Jest reakcja ambasady
W niedzielę późnym popołudniem służby prasowe ambasady RP we Francji wydały specjalne oświadczenie. Stwierdzono, że wypowiedź Rościszewskiego jest "interpretowana w oderwaniu od kontekstu, w jakim została wygłoszona".
"Dokładne wysłuchanie całości rozmowy pozwala zrozumieć, że nie było w niej zapowiedzi bezpośredniego zaangażowania się przez Polskę w konflikt, a jedynie przestrzeżenie przed konsekwencjami, jakie może mieć porażka Ukrainy - możliwość zaatakowania lub wciągnięcia do wojny przez Rosję kolejnych krajów Europy Środkowej - krajów bałtyckich i Polski" - czytamy w oświadczeniu.
Stanowisko ambasady RP w Paryżu skomentował ambasador RP w Kijowie. "Przecież to jest oczywiste, że upadek Ukrainy oznacza wojnę w Polsce" - napisał na Twitterze Bartosz Cichocki.
Wypowiedź uzgodniona z MSZ?
W obronie Rościszewskiego po części staje też Jerzy Marek Nowakowski, były ambasador RP na Łotwie i w Armenii oraz prezes Stowarzyszenia Euro-Atlantyckiego. - Merytorycznie on miał rację, bo zwycięstwo Rosji oznacza bezpośrednie zagrożenie wojenne dla państw NATO - komentuje w rozmowie z Wirtualną Polską.

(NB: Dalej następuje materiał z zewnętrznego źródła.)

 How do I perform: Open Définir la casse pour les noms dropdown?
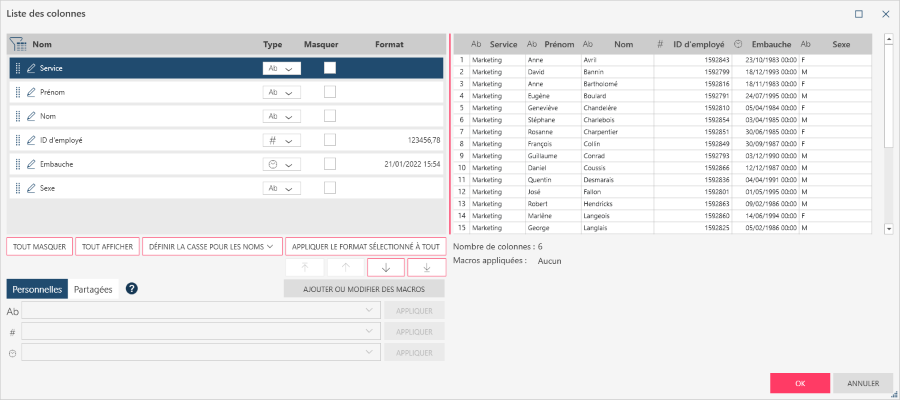[x=211, y=246]
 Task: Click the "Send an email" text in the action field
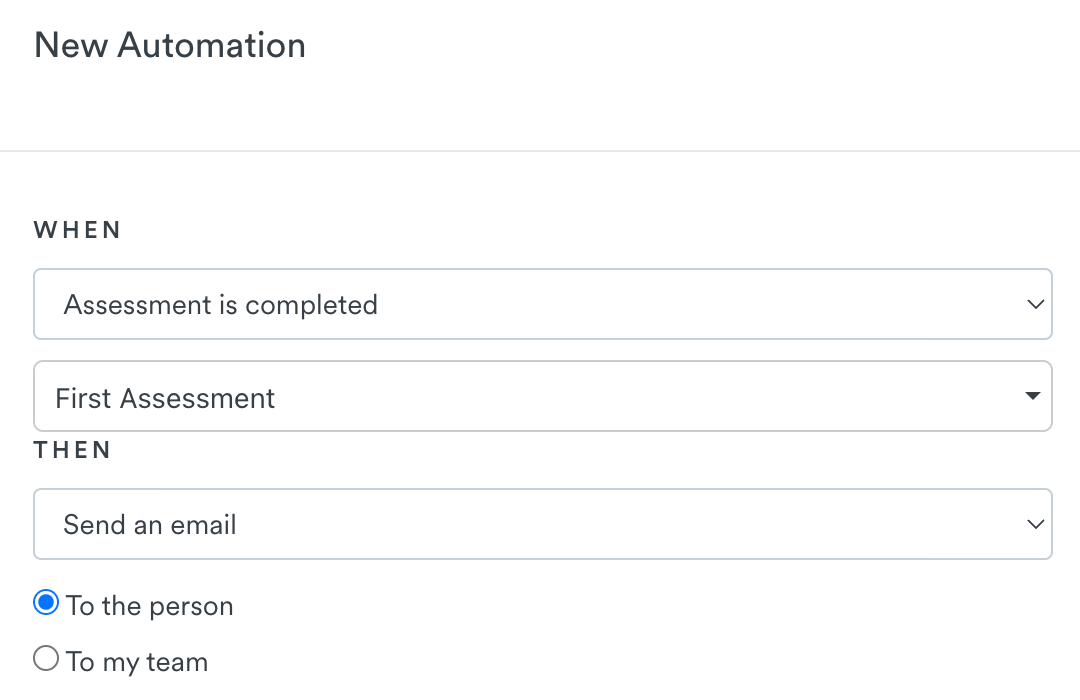point(150,524)
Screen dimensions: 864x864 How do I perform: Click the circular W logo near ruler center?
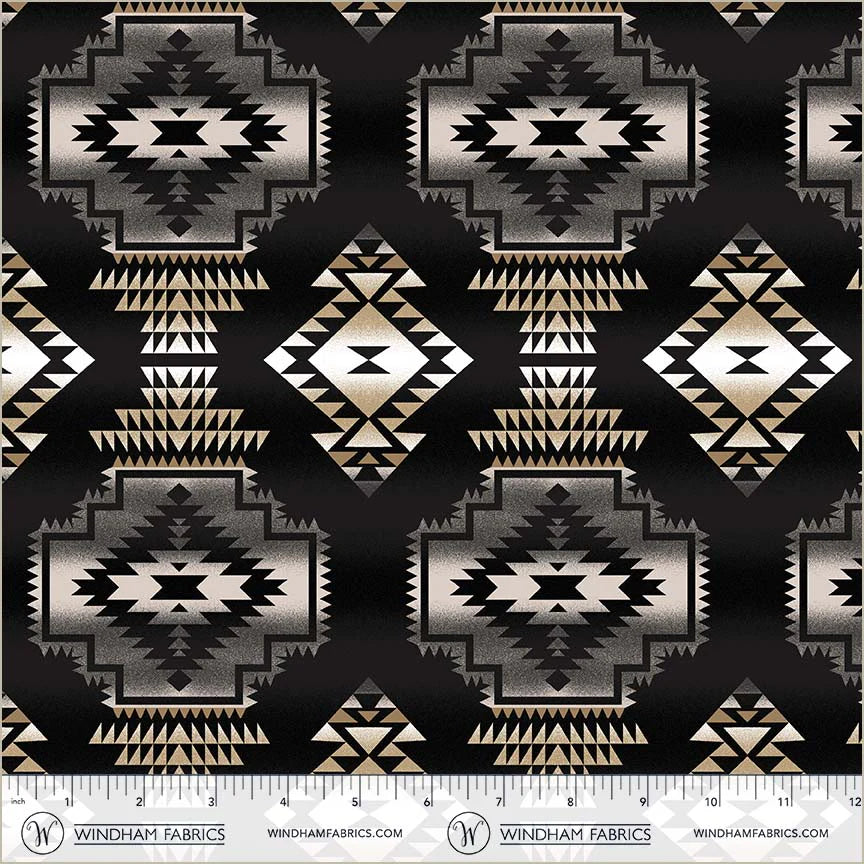click(x=466, y=833)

Nowakowski zaznacza jednak, że ambasador jest ostatnią osobą, która powinna publicznie wypowiadać takie słowa. - Mając merytorycznie rację, niekoniecznie powinien się tą racją dzielić ze słuchaczami i widzami - podkreśla i dodaje, że wypowiedź we francuskiej telewizji ucieszyła głównie Rosjan i Białorusinów.

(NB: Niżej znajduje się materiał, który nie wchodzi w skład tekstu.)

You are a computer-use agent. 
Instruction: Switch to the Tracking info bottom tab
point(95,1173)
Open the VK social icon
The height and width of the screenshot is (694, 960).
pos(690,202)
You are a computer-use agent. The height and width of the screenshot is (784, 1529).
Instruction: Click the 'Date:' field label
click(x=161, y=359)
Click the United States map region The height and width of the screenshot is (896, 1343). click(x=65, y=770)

Jednocześnie dyplomata twierdzi też, że wypowiedź Rościszewskiego mogła być uzgodniona z Ministerstwem Spraw Zagranicznych. - Być może chodziło nam o wywołanie kontrowersji i ostrą zagrywkę polityczną. Jeżeli nie, to powinna nastąpić wyraźna reakcja, żeby międzynarodowe otoczenie wiedziało o naszym krytycznym odniesieniu do tej opinii. Po reakcji rządzących zobaczymy, czy to było zaplanowane działanie, czy nieprzemyślany wyskok - twierdzi były ambasador RP na Łotwie i w Armenii.
Pierwsza placówka dyplomatyczna
Nowakowski podkreśla też, że ambasador Rościszewski nie jest osobą doświadczoną i to jego pierwsza placówka dyplomatyczna. - Nawet jeżeli merytorycznie ma rację, to musi pamiętać, że nie mówi tego we własnym imieniu - podsumowuje.
W niedzielę do sprawy odniósł się wiceszef MSZ Paweł Jabłoński. - Jeśli Rosja miałaby taką możliwość, to by atakowała inne państwa. I to nie jest kwestia, że my się do jakiejkolwiek wojny chcemy włączyć, tylko że po prostu możemy być ofiarą ataku. I sądzę, że raczej o to chodziło ambasadorowi - komentował w rozmowie z "Faktem".
Jan Emeryk Rościszewski objął stanowisko polskiego ambasadora we Francji w kwietniu 2022 roku. Wcześniej związany był z branżą bankową i ubezpieczeniową. Przez kilka lat pracował w PKO Banku Polskim, w którym przez parę miesięcy 2021 roku był prezesem zarządu. W latach 2012-2016 pełnił funkcję wiceprzewodniczącego komisji rewizyjnej Polskiej Izby Ubezpieczeń.